- Passage to read:

Open Scrapy shell with the XML URL.

$ scrapy shell "http://files.example.net:8000/data/products.xml"
2026-01-01 09:05:19 [scrapy.utils.log] INFO: Scrapy 2.11.1 started (bot: simplifiedguide)
##### snipped #####

Confirm the HTTP response status is 200.

>>> response
<200 http://files.example.net:8000/data/products.xml>

Select one repeating record element to validate the XPath path.

>>> response.xpath('//product[1]').get()
'<product>
    <name>Starter Plan</name>
    <price>$29</price>
    <url>http://app.internal.example:8000/products/starter-plan.html</url>
  </product>'

Use local-name() when the document declares a default namespace.

Select all repeating record elements into a list.

>>> product_nodes = response.xpath('//product')
>>>> len(product_nodes)
3

Extract a few fields from the first record element.

>>> product_nodes[0].xpath('name/text()').get()
'Starter Plan'
>>>> product_nodes[0].xpath('price/text()').get()
'$29'
>>>> product_nodes[0].xpath('url/text()').get()
'http://app.internal.example:8000/products/starter-plan.html'

Print a few parsed items in the shell to confirm the output structure.

>>> for n in product_nodes[:3]:
...     print({
...         'name': n.xpath('name/text()').get(),
...         'price': n.xpath('price/text()').get(),
...         'url': n.xpath('url/text()').get(),
...     })
...

- Complete the following:
[1] In the Scrapy shell excerpt, write out everything from "Extract a few" down to "the output structure.", swapping "product_nodes" for "records".
[2] From the Scrapy shell excerpt, translate this sentence into Spanish: "Confirm the HTTP response status is 200."
The records after this point come from a different source than the Scrapy shell excerpt.

- Information shown:
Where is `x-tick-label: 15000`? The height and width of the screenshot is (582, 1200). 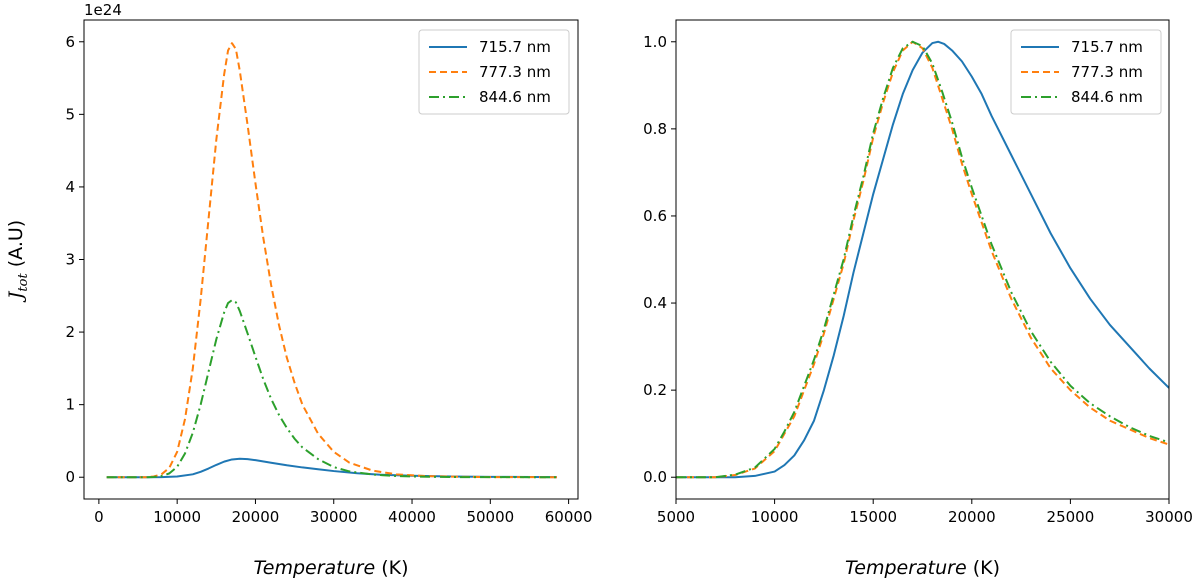 x-tick-label: 15000 is located at coordinates (873, 517).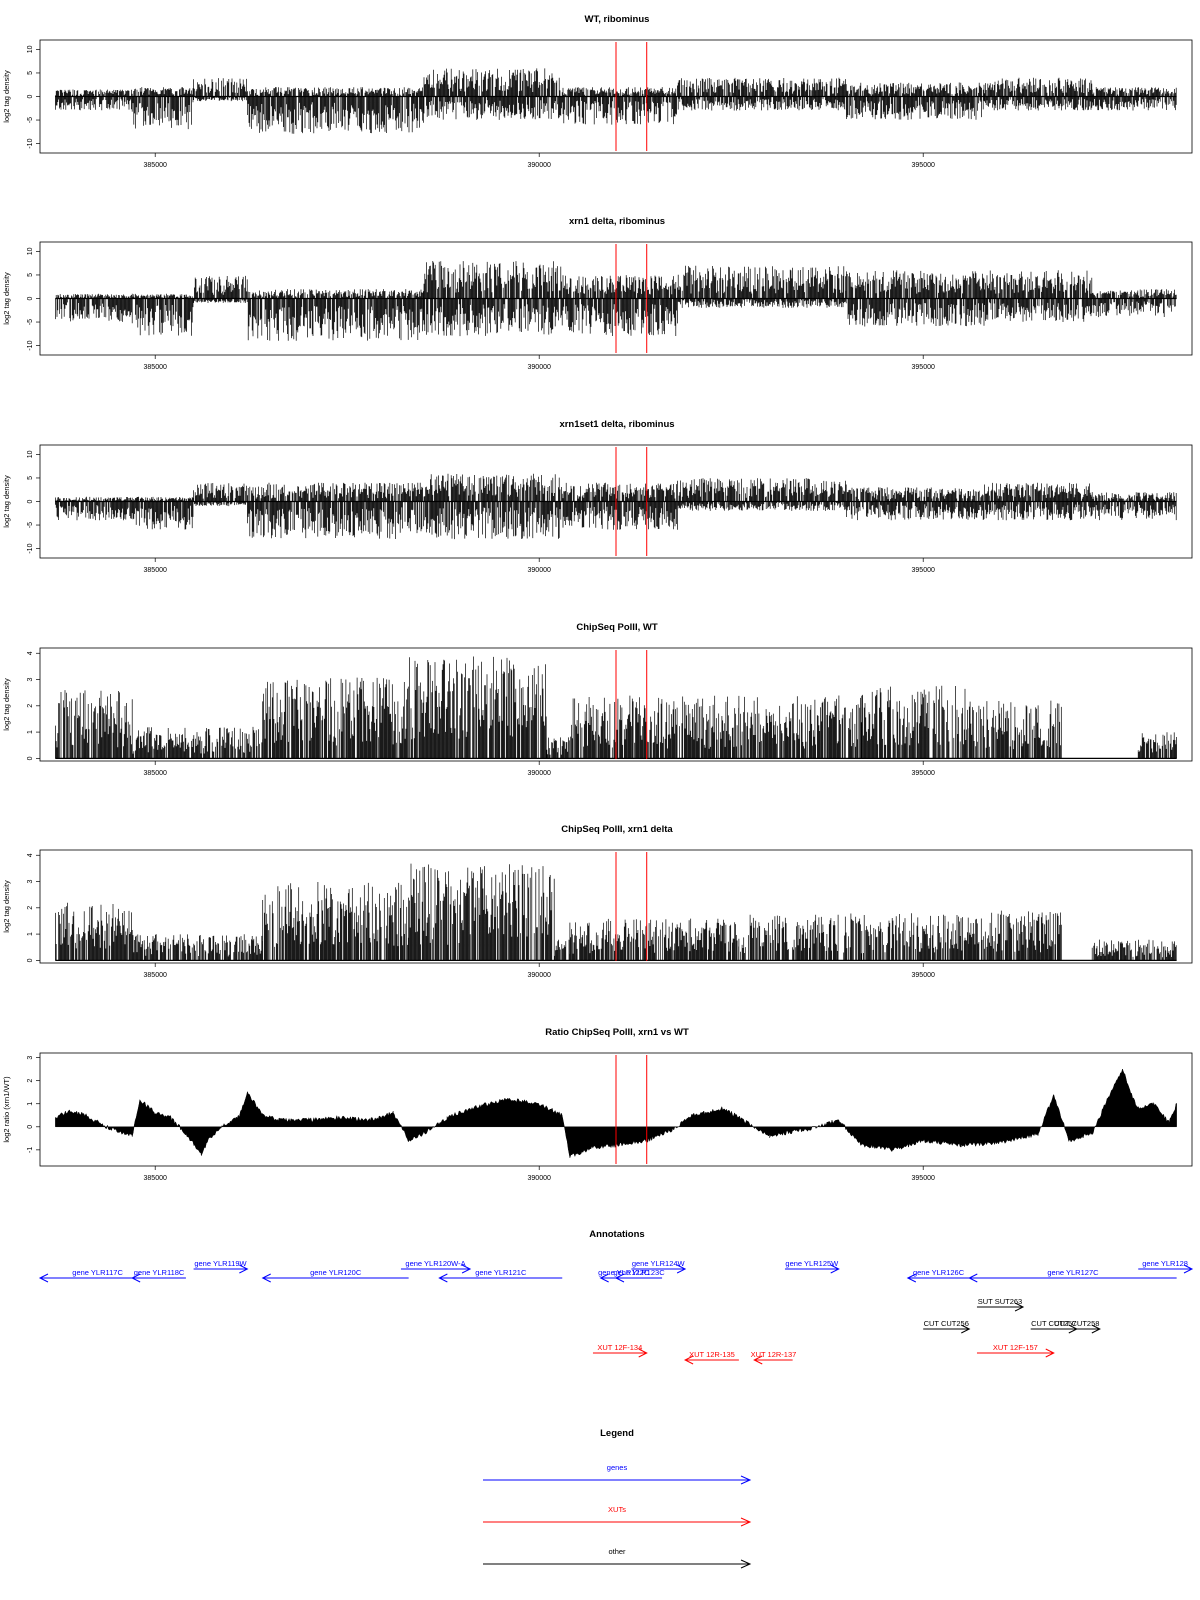  What do you see at coordinates (1016, 1348) in the screenshot?
I see `feature-label: XUT 12F-157` at bounding box center [1016, 1348].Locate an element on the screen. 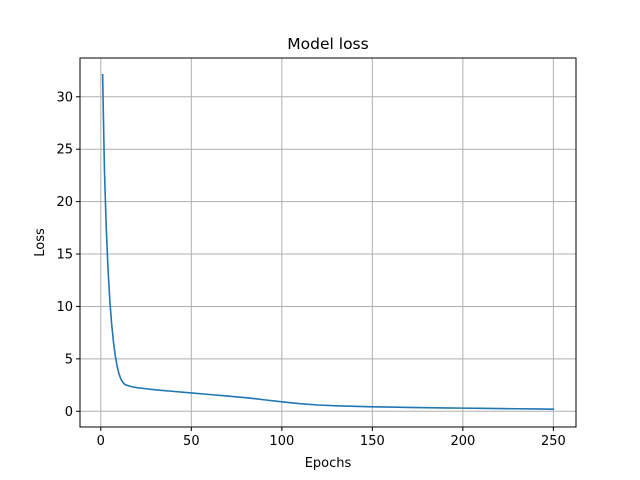 This screenshot has height=480, width=640. x-tick-label: 250 is located at coordinates (554, 442).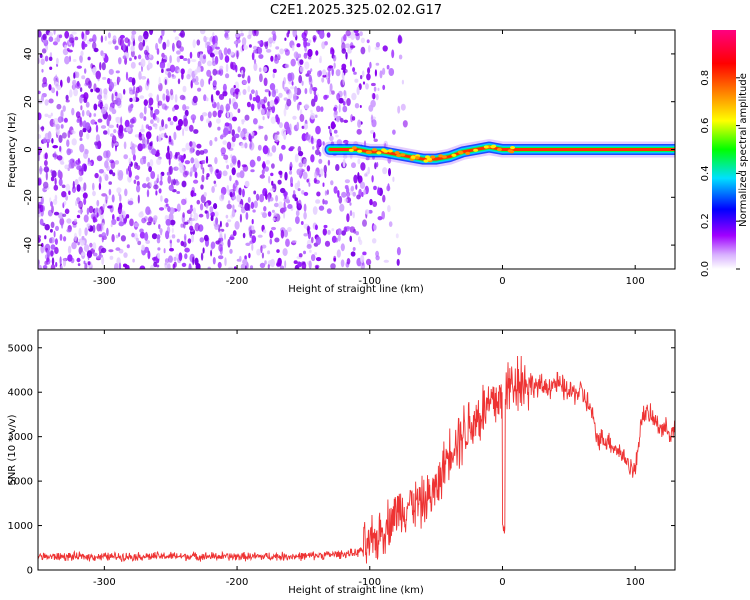  Describe the element at coordinates (28, 149) in the screenshot. I see `y-tick-label: 0` at that location.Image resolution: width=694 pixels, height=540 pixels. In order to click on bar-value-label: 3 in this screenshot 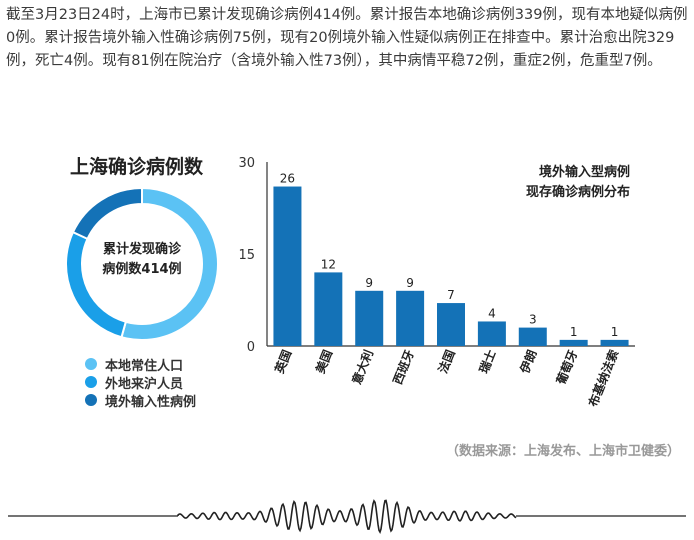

- Numbered answers:
[1]
Extract a few fields from the first record element.

>>> records[0].xpath('name/text()').get()
'Starter Plan'
>>>> records[0].xpath('price/text()').get()
'$29'
>>>> records[0].xpath('url/text()').get()
'http://app.internal.example:8000/products/starter-plan.html'

Print a few parsed items in the shell to confirm the output structure.

[2] Confirma que el estado de la respuesta HTTP es 200.